Comment gérer l’équilibre entre grands groupes et start up dans un quartier d’affaires ?

Francky Trichet – Il faut faire des quartiers de vie, avec des lieux de friction créative qui font partie du bien commun et qui sont souvent gérés par des associations. Les grands groupes peuvent y envoyer leurs cadres pour aller “s’oxygéner l’esprit”. D’ailleurs, la théorie qui consiste à dire : “les grands groupes vont faire venir des start-up dans leurs locaux” n’est pas forcément la bonne. A force, cela risque d’assécher le vivier. Souvent, mieux vaut faire l’inverse : je conseille aux grandes entreprises d’envoyer leurs cadres, leurs équipes de management dans ces lieux là. Ce sera beaucoup plus profitable. D’ailleurs, il y a eu un basculement. Les grands groupes ont compris que les start-up n’avaient pas forcément envie d’aller dans leurs locaux. Il ne faut pas que les grands groupes viennent aspirer les start up dans leurs locaux. Il faut laisser ces lieux dans lesquels il y a un temps de maturation pour que les jeunes projets émergent, avec de la friction, de l’échange, un peu comme dans les couloirs d’une résidence étudiante.
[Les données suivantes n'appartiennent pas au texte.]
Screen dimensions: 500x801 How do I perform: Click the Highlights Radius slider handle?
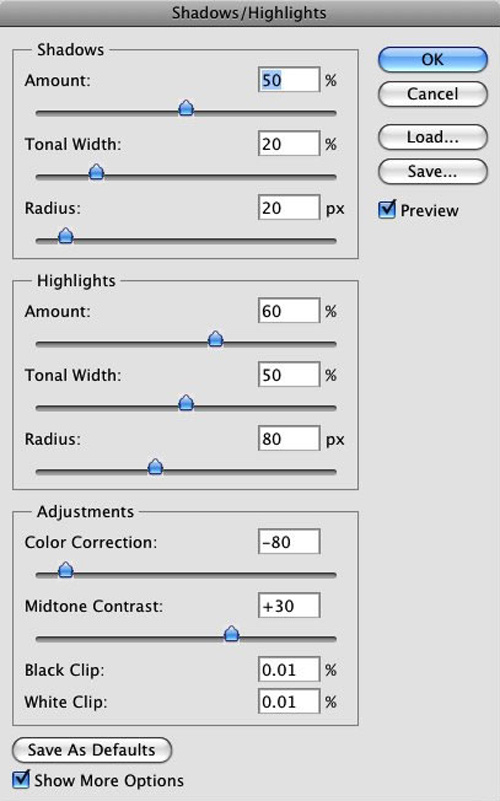pyautogui.click(x=155, y=466)
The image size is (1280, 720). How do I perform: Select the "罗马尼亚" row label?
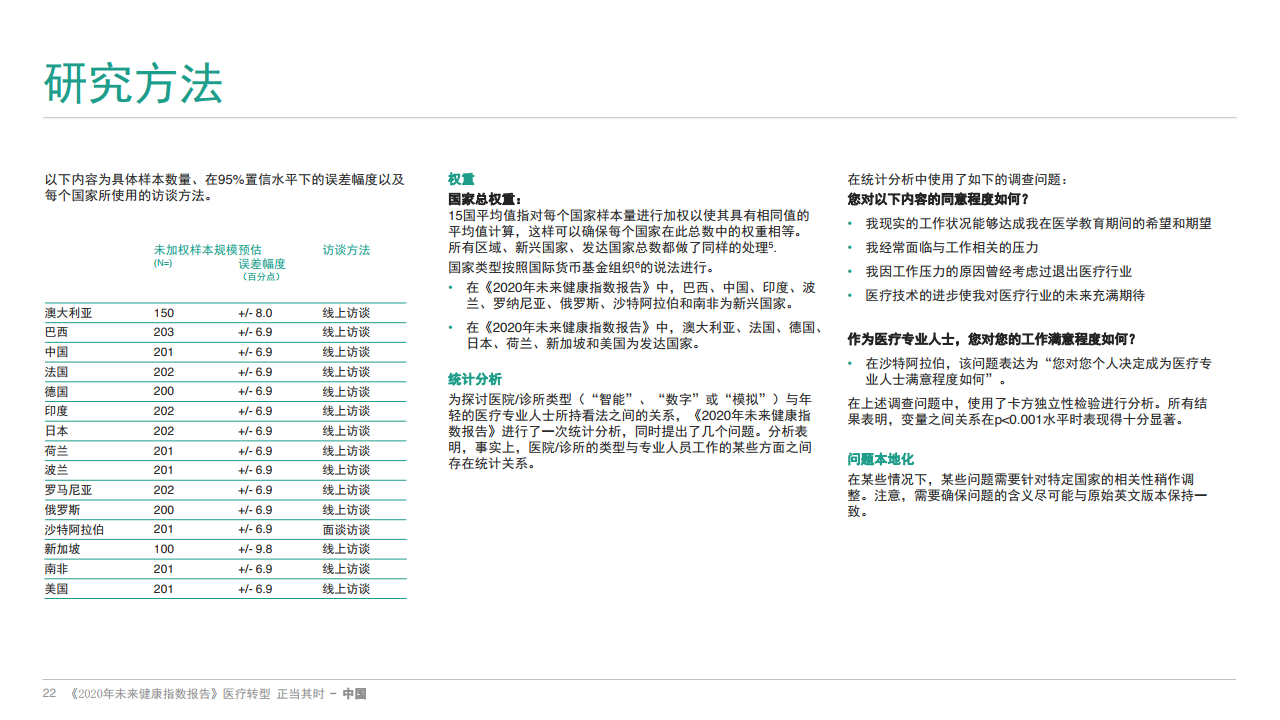point(69,490)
Il est bon d’avoir des start-up concentrées dans un même lieu : ça grouille, ça échange… Si l’on peut en plus avoir un accélérateur en interne c’est mieux. Nous avons Imagination Machine qui s’inscrit dans cette logique, qui apporte une autre culture, une forme de renouveau. Tout cela fonctionne un peu comme un centre de formation, un autre domaine dans lequel Nantes s’est distingué d’ailleurs. C’est un peu l’effet Canari : on aime bien accompagner nos jeunes pousses !

Le Quartier de la création et Euronantes incarnent deux conceptions très différentes du quartier d’affaires…

F. T. – Ce n’est pas la même histoire… Sur le Quartier de la création, nous avons pu revaloriser un patrimoine industriel, avec un petit côté “Station F”. Pour Euronantes, il n’y avait quasiment rien, il a fallu tout construire. C’est donc plus moderne, plus urbain, dans le sens d’un quartier d’affaires classique. Mais Euronantes est situé à proximité de  la gare, ce qui est un avantage non négligeable pour les entreprises, et du quartier de la création. Le quartier va prendre vie : il faut laisser le temps au temps, pour qu’une alchimie se produise… Bien sûr, Euronantes est moins bouillonnant que le Quartier de la création, et ce n’est pas le genre d’endroits où l’on installerait l’équivalent de La Cantine. Mais il y a des entreprises qui jouent un peu ce rôle à leur manière, comme iAdvize, une belle start-up nantaise.

Les Nantais se retrouvent-ils dans cette ville en transformation ?

Francky Trichet – Les Nantais adorent voir leur ville se transformer avec ces axes que constituent l’innovation, la créativité et la nature en ville. Evidemment, certains quartiers se gentrifient. C’est le cas dans toutes les métropoles qui se transforment, mais nous sommes très vigilants, nous mélangeons les usages, en intégrant 25% de logement sociaux dans les immeubles. De toutes façons, s’il n’y a plus de mixité, il n’y a plus d’écosystème fertile. La mixité est primordiale. Une ville meurt si il y a une consanguinité intellectuelle, une gentrification trop forte. Il faut de la mixité, des friches contrôlées, pour qu’une ville reste créative.